Both groups comprised three farmers; one group of pullet rearers and one group of farmers with laying hens. The aim of the sessions was to determine success and failure factors in the process of keeping non-beak trimmed hens in the Dutch organic laying hen sector. Prior to the exercise, the three participants in each group determined a starting point on a time line. Then, the farmers were asked to individually write down events they remembered from the start of the time line until now. The events were positioned on the time line accordingly. Within both groups the timeline and events were discussed.
From these two sessions we learned that initially the layer farmers were facing high mortality in their flocks. Through trial and error they improved their management, resulting in reduced mortality. In this period the farmers learned that choosing the right genotype, providing ample space and scattering cereals had a positive effect on reducing injurious pecking. The knowledge on keeping non-beak trimmed hens amongst layer farmers increased considerably when advisors (feed and veterinarians) and study group meetings focused on the subject. Together they gained a lot of knowledge resulting in lower mortality rates. In this period the farmers learned about the positive effect of alfalfa, new housing systems (aviary systems) and feed quality. The next step was the awareness that the experiences of the pullet during the rearing period affect the performance and incidence of injurious pecking later in life.

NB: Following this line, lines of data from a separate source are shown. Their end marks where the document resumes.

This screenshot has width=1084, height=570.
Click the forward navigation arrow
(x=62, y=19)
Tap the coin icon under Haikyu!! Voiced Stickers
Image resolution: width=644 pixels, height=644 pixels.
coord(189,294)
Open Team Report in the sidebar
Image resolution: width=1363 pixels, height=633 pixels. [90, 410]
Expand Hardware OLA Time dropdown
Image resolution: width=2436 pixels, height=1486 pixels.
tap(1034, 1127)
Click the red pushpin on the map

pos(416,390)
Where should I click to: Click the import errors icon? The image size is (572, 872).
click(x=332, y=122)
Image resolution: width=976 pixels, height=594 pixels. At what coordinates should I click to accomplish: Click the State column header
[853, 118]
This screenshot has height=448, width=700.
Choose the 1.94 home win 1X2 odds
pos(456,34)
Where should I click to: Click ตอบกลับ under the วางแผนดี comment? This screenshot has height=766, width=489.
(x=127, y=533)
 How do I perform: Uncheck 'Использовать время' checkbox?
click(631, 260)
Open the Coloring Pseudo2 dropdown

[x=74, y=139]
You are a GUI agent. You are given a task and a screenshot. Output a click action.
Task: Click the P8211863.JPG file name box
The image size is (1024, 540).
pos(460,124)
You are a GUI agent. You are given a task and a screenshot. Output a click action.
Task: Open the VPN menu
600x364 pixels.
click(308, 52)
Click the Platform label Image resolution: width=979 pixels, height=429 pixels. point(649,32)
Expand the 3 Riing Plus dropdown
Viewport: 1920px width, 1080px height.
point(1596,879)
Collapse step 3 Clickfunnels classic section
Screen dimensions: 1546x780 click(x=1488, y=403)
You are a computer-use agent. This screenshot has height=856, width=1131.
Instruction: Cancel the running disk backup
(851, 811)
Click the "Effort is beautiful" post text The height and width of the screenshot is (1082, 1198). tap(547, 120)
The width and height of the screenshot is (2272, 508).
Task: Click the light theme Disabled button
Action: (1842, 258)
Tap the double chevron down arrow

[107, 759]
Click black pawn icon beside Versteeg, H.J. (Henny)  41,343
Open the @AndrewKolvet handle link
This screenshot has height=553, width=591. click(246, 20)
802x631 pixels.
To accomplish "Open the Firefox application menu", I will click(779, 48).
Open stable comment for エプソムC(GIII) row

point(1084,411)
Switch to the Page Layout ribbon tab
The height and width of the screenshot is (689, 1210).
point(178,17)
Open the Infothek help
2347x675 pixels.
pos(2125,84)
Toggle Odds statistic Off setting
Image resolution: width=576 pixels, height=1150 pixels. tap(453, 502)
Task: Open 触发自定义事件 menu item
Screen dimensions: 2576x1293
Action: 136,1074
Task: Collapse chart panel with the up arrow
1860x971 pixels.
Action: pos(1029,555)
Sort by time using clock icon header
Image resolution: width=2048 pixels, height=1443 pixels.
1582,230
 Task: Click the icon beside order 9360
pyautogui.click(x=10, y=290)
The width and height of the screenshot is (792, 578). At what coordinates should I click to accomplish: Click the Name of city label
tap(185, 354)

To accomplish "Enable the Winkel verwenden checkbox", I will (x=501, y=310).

For this reason co-operation between rearers and laying hen farmers was needed. As soon as the importance of good management during rear was appreciated and paid for, time, knowledge and money were invested in rearing robust hens with intact beaks. From this period on rearing farmers were advised by professionals and together with breeding companies and laying hen farmers, knowledge was generated and developed. Farmers indicated it was crucial to realise that they had to learn to understand the behaviour of the hens and the early indications of misbehaviour. It is essential to take time to observe the hens and identify early onset of injurious pecking behaviour. The last five years the laying hen sector revealed the importance of roughage /feed structure, climate and escape possibilities in guiding hens to perform correct behaviour. Very recently the focus was on the outdoor range providing additional space and distraction.
In conclusion the learning curve for keeping non-beak trimmed hens in the organic laying hen sector increased with the involvement of advisors, taking part in study groups and a better co-ordination and cooperation between rearers and laying hen farmers. These findings are also useful for conventional farmers in their path towards successful keeping of hens with intact beaks.